Neue Synagogen braucht das Land

Von Nikolaus Bernau · 09.11.2011
Mit einem hätte man nach 1945 ganz sicher nicht gerechnet: Dass ausgerechnet Deutschland wieder ein Zentrum jüdischen Lebens werden könnte. Und doch, genau so ist es. So manche Gemeinde, die als unrettbar galt, wie jene in Chemnitz oder Potsdam, erlebt eine Wiedergeburt. Doch gibt es oft keine oder nur viel zu kleine Häuser. Eine Folge der Einwanderungswelle ist also ein regelrechter Bauboom.
In den 1950er-Jahren verkauften die wenigen noch existierenden Jüdischen Gemeinden oder die Sachverwalter ihres Erbes die Ruinengrundstücke. Sie würden, war die weit überwiegende Auffassung, nicht mehr gebraucht, provisorische Unterkünfte genügten, und die Pflege der Holocaust-Überlebenden, die Vorbereitung der Auswanderung nach Israel, die Bildungsarbeit hatten Vorrang. Selten blieben deswegen Neubauten wie die Synagoge in Kassel, die 1965 eingeweiht wurde, ein Bau mit zierlichem Davidsterndekor als Schaufassade, was eine leicht arabisierende Wirkung hat.

Eine alte Tradition wurde damit aufgenommen, im 19. Jahrhundert war die Verwendung von, wie man damals sagte, "maurischen" Dekors im Synagogenbau hoch beliebt. Bis heute ist diese Tradition wirkungskräftig: Die vor einiger Zeit nach den Plänen des Kölner Büros Schmitz Klein in Bochum eingeweihte neue Gemeindehaus, auf den ersten Blick ein streng in der Tradition der Klassischen Moderne stehender Bau mit langgestreckten Fassaden und schmalen Fenstern, ist an jenem Kubus, der den Gebetsraum enthält, mit einem reichen Muster aus ineinander verschränkten Davidsternen geschmückt. Orientalismus könnte man das nennen - oder die Berufung auf die große Zeit des deutschen Reformjudentums im 19. Jahrhundert.

So wie die gezackten, schroff aufsteigenden schwarzen Kristallformen der neuen Synagoge in Mainz, die Manuel Herz entwarf, genau das Gegenteil zu vermitteln scheinen: Den Bruch mit jeder Geschichte, jeder gesellschaftlichen Sicherheit, den der Holocaust eben auch bedeutete. Eine Motivlage, die mit dem Jüdischen Museum von Daniel Libeskind in Berlin vorgeformt wurde und seither immer wieder in Bauten für die Zwecke des neuen jüdischen Lebens auftaucht.

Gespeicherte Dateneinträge
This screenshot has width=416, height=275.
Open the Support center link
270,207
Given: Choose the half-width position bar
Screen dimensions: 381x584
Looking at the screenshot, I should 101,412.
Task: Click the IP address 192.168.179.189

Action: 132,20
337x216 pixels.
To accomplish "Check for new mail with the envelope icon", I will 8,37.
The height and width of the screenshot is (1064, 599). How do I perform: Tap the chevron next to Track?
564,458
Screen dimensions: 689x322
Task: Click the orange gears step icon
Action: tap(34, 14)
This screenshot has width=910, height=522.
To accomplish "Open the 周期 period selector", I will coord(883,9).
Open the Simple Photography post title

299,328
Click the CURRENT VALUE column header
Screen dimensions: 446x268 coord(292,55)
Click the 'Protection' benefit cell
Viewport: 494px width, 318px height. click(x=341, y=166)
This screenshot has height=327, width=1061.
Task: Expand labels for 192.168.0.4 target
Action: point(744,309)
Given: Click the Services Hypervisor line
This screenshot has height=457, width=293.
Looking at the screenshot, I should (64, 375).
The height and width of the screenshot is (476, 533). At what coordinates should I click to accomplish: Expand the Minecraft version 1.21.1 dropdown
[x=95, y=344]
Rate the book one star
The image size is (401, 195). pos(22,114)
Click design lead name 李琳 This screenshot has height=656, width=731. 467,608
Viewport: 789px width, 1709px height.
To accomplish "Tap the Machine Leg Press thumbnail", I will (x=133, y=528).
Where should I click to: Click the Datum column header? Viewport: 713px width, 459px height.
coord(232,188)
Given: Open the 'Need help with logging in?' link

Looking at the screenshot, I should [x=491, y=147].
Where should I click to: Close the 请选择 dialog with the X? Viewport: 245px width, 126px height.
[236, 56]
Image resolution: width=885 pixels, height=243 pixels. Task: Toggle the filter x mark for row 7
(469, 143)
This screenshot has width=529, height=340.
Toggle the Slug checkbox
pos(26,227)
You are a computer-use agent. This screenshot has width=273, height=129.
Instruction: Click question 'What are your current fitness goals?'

▶ [Ihre Aufgabe]: Schreiben Sie den Text über neue Synagogenbauten in Deutschland im Anschluss an seinen letzten Satz weiter.

▶ [Antwort siehe unten]:
Weit abstrakter arbeitet hingegen das Saarbrücker Büro Wandel Hoefer Lorch mit Motiven, die der jüdischen Tradition oder Geschichtsbetrachtung zugeschrieben werden: In der sensationellen neuen Synagoge in Dresden wurde in den außen leicht verzerrten, weitgehend geschlossenen Kubus des Gebetsraums ein zarter Metallvorhang eingehängt, der an den Vorhang im Jerusalemer Tempel erinnern soll. Im Münchner Gemeindezentrum am Jacobplatz wurde eine regelrechte kleine Stadt entwickelt, verkleidet mit jenem strahlendhellen Kalkstein, der jeden, der einmal dort war, sofort an Jerusalems Stadtmauern erinnert.

Eine dritte Richtung schließlich findet man in den postmodernen Bauten des überaus erfolgreichen Synagogenarchitekten Alfred Jacoby: das Spiel mit Formen, die allenfalls auf den vierten Blick eine Beziehung zur Katastrophe des Judentums haben. Leicht und frisch steigt da ein Türmchen in der Synagoge von Chemnitz auf, zeigt sich die neue Kasseler Synagoge mit gestaffelten Baukörpern. Hier zeigt sich die Architektur einer neuen Gemeinschaft, die aufbrechen will, die das Trauma als Teil der Geschichte begreift, aber nicht mehr als Treibkraft ihres aktuellen Tuns. Der 1950 geborene Wiesbadener Architekt hat auch die neue Synagoge in Speyer entworfen.